- _元の文章_
※ ※ ※
1月のダカールラリーに向け、前哨戦としてトップ選手が挑んだアンダルシア・ラリーから2021年のダカールラリーを予想
世界一過酷なラリー「ダカールラリー」は、2021年1月3日から15日にかけ、サウジアラビアで予定通り開催されます。今シーズンは新型コロナの影響でFIAワールドカップのクロスカントリーラリーがほとんど開催されず、9月にお届けしたポーランド以降、選手たちに残されたのはスペインで初開催となるアンダルシア・ラリー(ANDALUCÍA RALLY 2020)だけとなりました。
スペイン南部、ジブラルタル海峡を越えればモロッコに近いこともあり、地形的には砂漠こそないものの、アフリカを感じさせる路面もあります。私が参戦した1998年のパリ・ダカールラリーは、フランスのヴェルサイユ宮殿をスタートし、このアンダルシア地方を走り、アフリカ大陸へ渡り、サハラ砂漠へ挑みました。グラナダでアルハンブラ宮殿を観て感動したのを覚えています。小高い丘を越える砂利道を走ったり、ワジ(涸れ川)を上っていくSS(競技区間)は、水が流れ、鮭が産卵のために浅い川を遡上するような感じで走り、とても面白かったです。
※ ※ ※
- _提供資料_
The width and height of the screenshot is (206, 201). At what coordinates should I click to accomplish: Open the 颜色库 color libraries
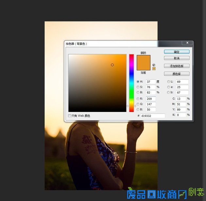point(177,74)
※ ※ ※
- _やること_
(1) ダカールラリーの文章をもとに、次の問いに答えよ。
(a) 2021年のダカールラリーはどの国で開催される予定か。
(b) アンダルシア・ラリーはどの国で初開催となるか。
(c) 筆者が参戦した1998年のパリ・ダカールラリーは、どこをスタートしたか。
(2) ダカールラリーの文章の続きを、最後の文の後から書き継げ。

- _課題別の解答_
(1)
(a) サウジアラビア
(b) スペイン
(c) フランスのヴェルサイユ宮殿

(2)
アンダルシア・ラリーには、前回のダカールラリーで総合優勝したMINIのバギーに乗るカルロス・サインツ/ルーカス・クルツ組(X-Raid Mini JCW Team)と総合2位のトヨタ・ハイラックスに乗るナサール・アルアティア/マシュー・ボウメル組(TOYOTA GAZOO Racing)が参戦。
ほかにもMINI勢、トヨタ勢ともに次回のダカールラリー参戦予定の選手が多く、マシンのチェックはもちろんチームのオペレーション確認など本番の前哨戦にふさわしいものになりました。
ハイラックスの4人のドライバーはみな個性豊か
南アフリカトヨタが進めるトヨタ・ハイラックスによるダカールラリー参戦は、2012年から始まり、ベルギーのOVERDRIVEと協力しあい、2017年からナサール・アルアティアが加わったことで、エース級ドライバーが増え、2019年に初優勝しました。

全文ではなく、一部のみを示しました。